In his book Diffusion of Innovations Everett Rogers lists five factors in determining rate of adoption of an innovation.

First is the relative advantage of the innovation. This is not limited to objective improvements but also includes factors such as social prestige.

The second is compatibility with existing systems and values.

Third is complexity, especially perceived complexity.

The fourth is trialability, how easily someone can try out the innovation without making a commitment.

The fifth is observability, whether the advantages of the innovation are visible.

Innovators are often criticized for compatibility, for not making a larger break from the past. After Bjarne Stroustrup invented the C++ programming language, many people said he should have sacrificed compatibility with C in order to make C++ a better language. However, had he done so, C++ would not have become popular enough to gain the critics’ attention. As Stroustrup said in an interview, “There are just two kinds of languages: the ones everybody complains about and the ones nobody uses.”

Innovation II

In 1601, an English sea captain did a controlled experiment to test whether lemon juice could prevent scurvy.  He had four ships, three control and one experimental.  The experimental group got three teaspoons of lemon juice a day while the control group received none. No one in the experimental group developed scurvy while 110 out of 278 in the control group died of scurvy. Nevertheless, citrus juice was not fully adopted to prevent scurvy until 1865.

Overwhelming evidence of superiority is not sufficient to drive innovation.

Source: Diffusion of Innovations

Innovation I

Innovation is not the same as invention. According to Peter Denning,

An innovation is a transformation of practice in a community. It is not the same as the invention of a new idea or object. The real work of innovation is in the transformation of practice. … Many innovations were preceded or enabled by inventions; but many innovations occurred without a significant invention.

Michael Schrage makes a similar point.

I want to see the biographies and the sociologies of the great customers and clients of innovation. Forget for a while about the Samuel Morses, Thomas Edisons, the Robert Fultons and James Watts of industrial revolution fame. Don’t look to them to figure out what innovation is, because innovation is not what innovators do but what customers adopt.

Innovation in the sense of Denning and Schrage is harder than invention. Most inventions don’t lead to innovations.

The simplest view of the history of invention is that Morse invented the telegraph, Fulton the steamboat, etc. A sophomoric view is that men like Morse and Fulton don’t deserve so much credit because they only improved on and popularized the inventions of others. A more mature view is that Morse and Fulton do indeed deserve the credit they receive. All inventors build on the work of predecessors, and popularizing an invention (i.e. encouraging innovation) requires persistent hard work and creativity.

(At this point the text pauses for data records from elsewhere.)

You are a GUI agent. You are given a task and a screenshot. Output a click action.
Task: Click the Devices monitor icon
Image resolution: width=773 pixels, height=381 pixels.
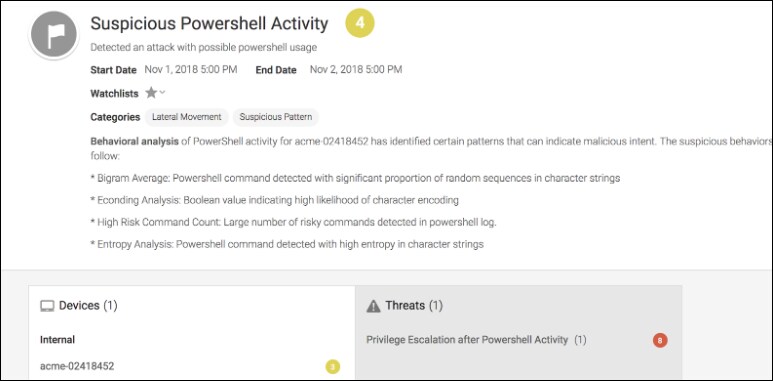(47, 306)

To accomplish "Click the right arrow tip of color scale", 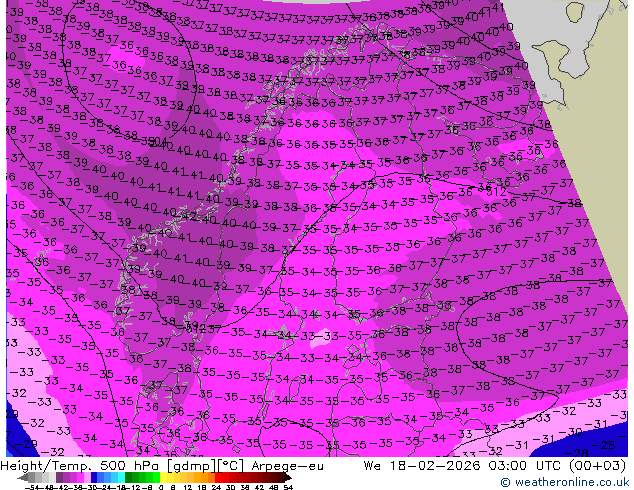I will click(290, 478).
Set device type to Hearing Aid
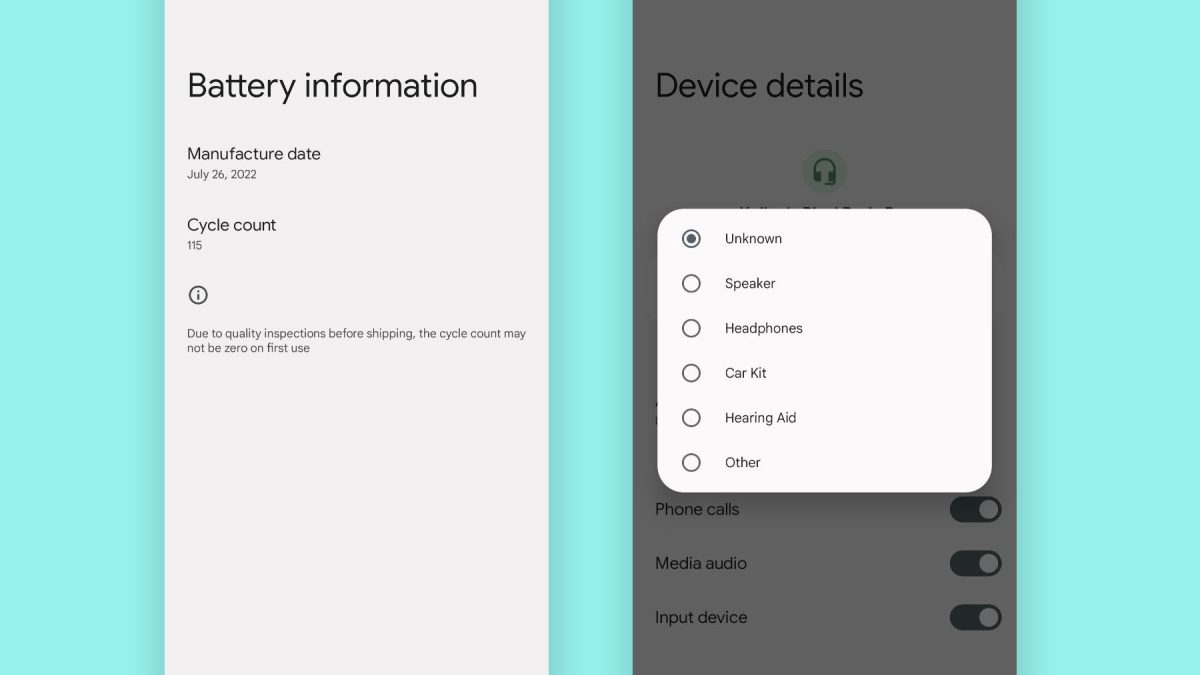The image size is (1200, 675). tap(691, 418)
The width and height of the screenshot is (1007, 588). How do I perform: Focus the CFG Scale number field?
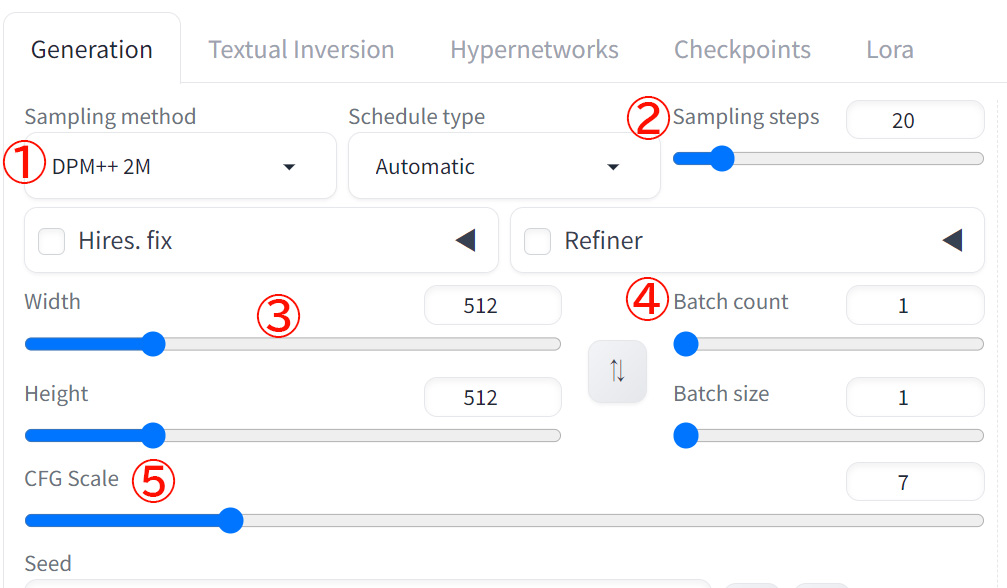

The simplest thing that might work

Ward Cunningham‘s design advice is to try the simplest thing that might work. If that doesn’t work, try the next simplest thing that might work. Note the word “might.”

We all like simplicity in theory, and we may think we’re following Cunningham’s advice when we’re not. Instead, we try the simplest thing that we’re pretty sure will work. Solutions usually get more complex as they’re fleshed out, so we miss out on simple solutions by starting from an idea that is too complex to begin with.

Once you have a simple idea that might work, you have to protect it. Simple solutions are magnets for complexity. People immediately suggest “improvements.” As design guru Donald Norman says “The hardest part of design … is keeping features out.”